Not wanting to go back through the door into the room with the thing-in-the-pool, Aaron backed himself and the girls into the corner. He scanned the nearby wall for a tool to use as a weapon, trying to keep one eye on the creature. But the goblin ran opposite them for the doorway. He quickly tapped on and opened it; the children saw that it no longer led to the parlor.
Before leaving, the goblin turned back to the children cowering in the corner. “Stay put, maggots,” he threatened. “And the night might not take too long.” The creature squeezed through the opening and left without closing it.
“Marian,” Esther whimpered.
“Dolors,” Aaron said. “I don’t think this is your house anymore.”
“The Professor said he was bringing others,” Marian whispered to herself. “Somehow, he did this.”
The children huddled in silence and closed their eyes. Aaron hoped he would wake up in his own bed. Marian furrowed her brow, trying to imagine what her mother would do. Esther wished her dad’s arms were around her.
“What’s that thing your mom always does before bedtime?” Aaron asked.
“Pray?” Esther offered.
“I think it’s about time you did that again,” he said.

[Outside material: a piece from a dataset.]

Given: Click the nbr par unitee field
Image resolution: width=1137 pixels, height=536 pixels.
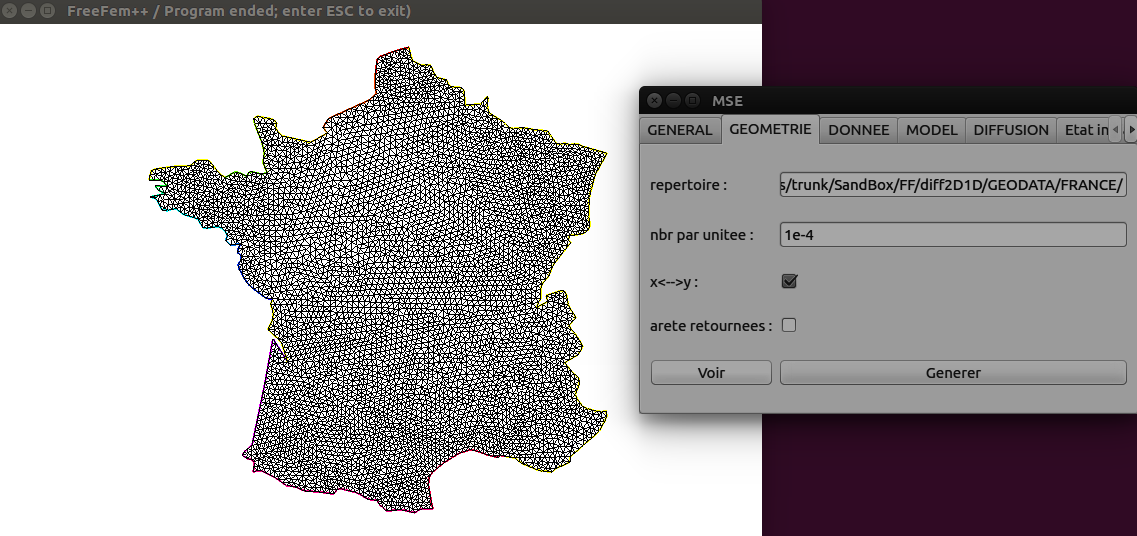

The children held each other’s hands, and Marian prayed for God to give them courage and His protection. In the silence, Aaron lifted his chin and listened to a low hum floating through the vents into the garage.
“It’s the music,” he said, after Marian finished. “It’s doing something to your home. Like a spell. You saw how it messed with your Mom and Dad. It must be doing this, too.”
“Why isn’t it affecting us, then?” Esther asked. “Like them.”
“The Fountain,” Marian exclaimed. “The Ghost of Ponce de León said it protected against spells and sounds.”
“Wasn’t a letdown, after all,” Aaron muttered.
“And it’s affecting the doors,” Marian continued. “Each doorway goes to a hidden location. We can’t go through any doors unless absolutely necessary. Who know’s where we’ll end up?”
“Well, that thing left the garage door open,” Aaron said.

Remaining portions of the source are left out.